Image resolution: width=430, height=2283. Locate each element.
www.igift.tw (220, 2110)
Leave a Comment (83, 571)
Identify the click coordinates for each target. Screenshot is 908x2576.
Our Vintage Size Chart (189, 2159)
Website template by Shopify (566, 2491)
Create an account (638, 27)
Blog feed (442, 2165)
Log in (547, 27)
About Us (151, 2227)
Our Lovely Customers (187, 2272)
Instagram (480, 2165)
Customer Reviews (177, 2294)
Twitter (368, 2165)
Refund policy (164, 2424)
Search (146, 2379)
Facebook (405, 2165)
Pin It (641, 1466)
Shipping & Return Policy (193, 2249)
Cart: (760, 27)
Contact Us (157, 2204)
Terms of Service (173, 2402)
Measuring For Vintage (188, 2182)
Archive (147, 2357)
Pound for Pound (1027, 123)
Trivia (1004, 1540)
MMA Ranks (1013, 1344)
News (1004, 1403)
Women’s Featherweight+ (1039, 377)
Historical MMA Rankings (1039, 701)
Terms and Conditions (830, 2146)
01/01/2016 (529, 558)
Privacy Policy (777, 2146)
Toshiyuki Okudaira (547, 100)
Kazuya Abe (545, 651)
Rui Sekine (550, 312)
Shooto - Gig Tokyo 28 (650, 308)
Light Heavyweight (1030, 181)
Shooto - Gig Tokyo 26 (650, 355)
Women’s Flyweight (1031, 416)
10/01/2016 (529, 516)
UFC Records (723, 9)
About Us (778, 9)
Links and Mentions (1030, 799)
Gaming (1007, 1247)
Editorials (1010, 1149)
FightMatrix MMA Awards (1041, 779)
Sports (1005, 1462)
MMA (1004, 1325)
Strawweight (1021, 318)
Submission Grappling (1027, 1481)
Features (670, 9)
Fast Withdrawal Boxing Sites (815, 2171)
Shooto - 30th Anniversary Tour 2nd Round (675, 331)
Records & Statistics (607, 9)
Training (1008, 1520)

▸ Task details: Transcribe the records above exactly, from the opening line down to and including the line with "Archive (147, 2357)".

▸ Response box:
Image resolution: width=430, height=2283. Locate each element.
www.igift.tw (220, 2110)
Leave a Comment (83, 571)
Identify the click coordinates for each target. Screenshot is 908x2576.
Our Vintage Size Chart (189, 2159)
Website template by Shopify (566, 2491)
Create an account (638, 27)
Blog feed (442, 2165)
Log in (547, 27)
About Us (151, 2227)
Our Lovely Customers (187, 2272)
Instagram (480, 2165)
Customer Reviews (177, 2294)
Twitter (368, 2165)
Refund policy (164, 2424)
Search (146, 2379)
Facebook (405, 2165)
Pin It (641, 1466)
Shipping & Return Policy (193, 2249)
Cart: (760, 27)
Contact Us (157, 2204)
Terms of Service (173, 2402)
Measuring For Vintage (188, 2182)
Archive (147, 2357)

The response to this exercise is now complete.